Mrs. Hahn took a breath. “None of us is pretending, dear. Return home, where you’re needed. We have a wedding to plan.” She released her.
“I have a job. And I’ve applied to the nursing management program—”
“No.”
She turned to the crowd. “Linus is back, and he needs his wife to take care of him. You’ll quit—”
“I’m not quitting—”
“It doesn’t matter. I will ask Dr. O’Grady to let you go.” She looked over at her. “Or perhaps I should tell the judge about your friend at the POW camp. See what he says about women who betray their country.”
She swallowed down the blade lodged in her throat. “I haven’t betrayed my country.”
“He’s an enemy. And you’ve been writing to him.”
“He’s a man. A German, yes, but he loves America. He grew up here.”
Bertha raised her head, looked at them.
“He’s on the wrong side of the barbed wire for that.”
Esther tightened her jaw. “This isn’t about… It doesn’t matter. Linus doesn’t have the right to change his mind.”
Mrs. Hahn took a breath, her chest moving up and down. Then she turned, and with a smile that didn’t reach her eyes, “He’s a Hahn. So, yes, my dear Esther, he does.”

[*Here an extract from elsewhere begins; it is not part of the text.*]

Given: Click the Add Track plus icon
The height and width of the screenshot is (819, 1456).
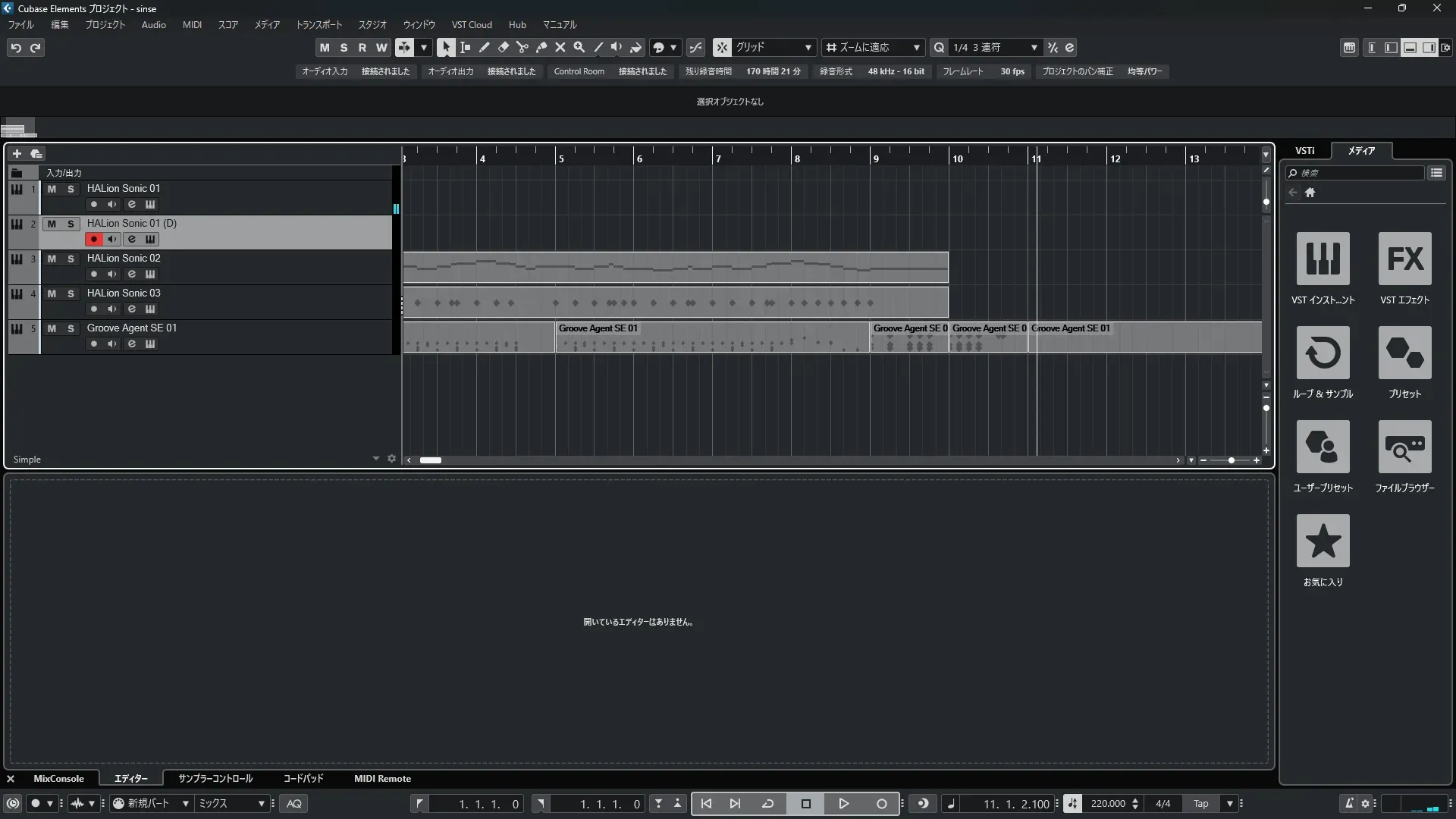Looking at the screenshot, I should tap(17, 153).
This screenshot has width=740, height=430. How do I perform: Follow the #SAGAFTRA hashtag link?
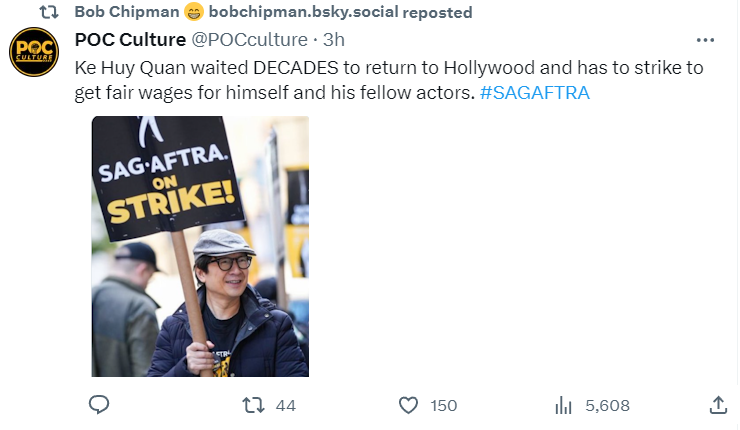coord(534,93)
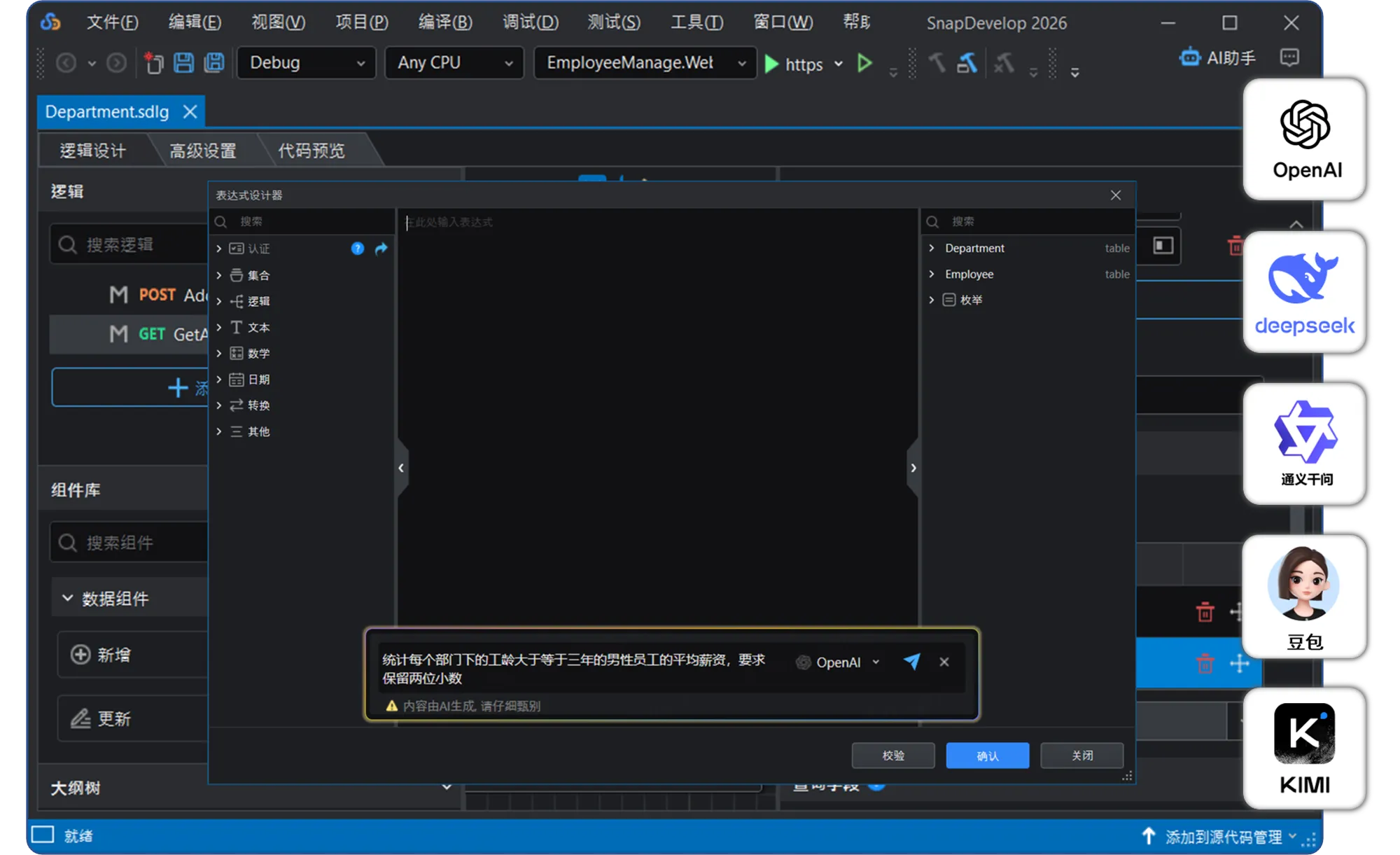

She patted her on the arm then moved back to the group as Linus turned his wheelchair around. His eyes—she barely remembered them, and
certainly never that dark—landed on her, and something in them rushed a chill down her spine.
Then it vanished, and the smallest smile tipped his lips. He held out his hand and what could she do? She found her nightingale smile and walked over to him.
“Are you tired? I can take you back to your room.”
He nodded, and something about it churned real pity in her chest. Yes, maybe he did have a right, after everything he’d sacrificed, to want someone waiting for him at home.
Just not her.
She moved behind his wheelchair and pushed it away from his fans. “Visiting hours are over. See you troublemakers tomorrow.” She winked at Private Johansson, glad she didn’t know he and Linus had been playmates the last time she gave him a sponge bath.
She moved past Mrs. Hahn without looking at her.
The judge had secured his son a semi-private room, although the other bed remained empty. She wheeled him to the side of his bed. Leaned over to help him in.
“I can do it.” His voice contained an edge, but she recognized the frustration of so many wounded men who came home with half—or less—of themselves. She held the wheelchair steady as he worked his way, not without the kind of grunts that she felt to her bones, into his bed. He used the trapeze bar for leverage and tucked his empty pajama leg under the covers as she pulled them up.
Then he leaned back, just breathing.
In. Out. The second hand of the clock over the door ticked behind them. Already, the sun dropped gray across the hospital grounds.
“I have to start my shift soon.”
He continued to stare at the ceiling. She’d forgotten so much of him—the dark, ebony hair that fell over his face, the eyes that before could turn her to liquid. Or perhaps that had been a different girl on which they’d had that effect. So different. She recognized the dimple in his chin, but for the first time she realized how young he seemed. A boy, really, one who’d tried to grow up too fast.
Scars carved the history of his wounds into his neck, his arm also knotted, with serpentine scars running the length of it. How he’d lived attested, probably, to Peter’s expertise.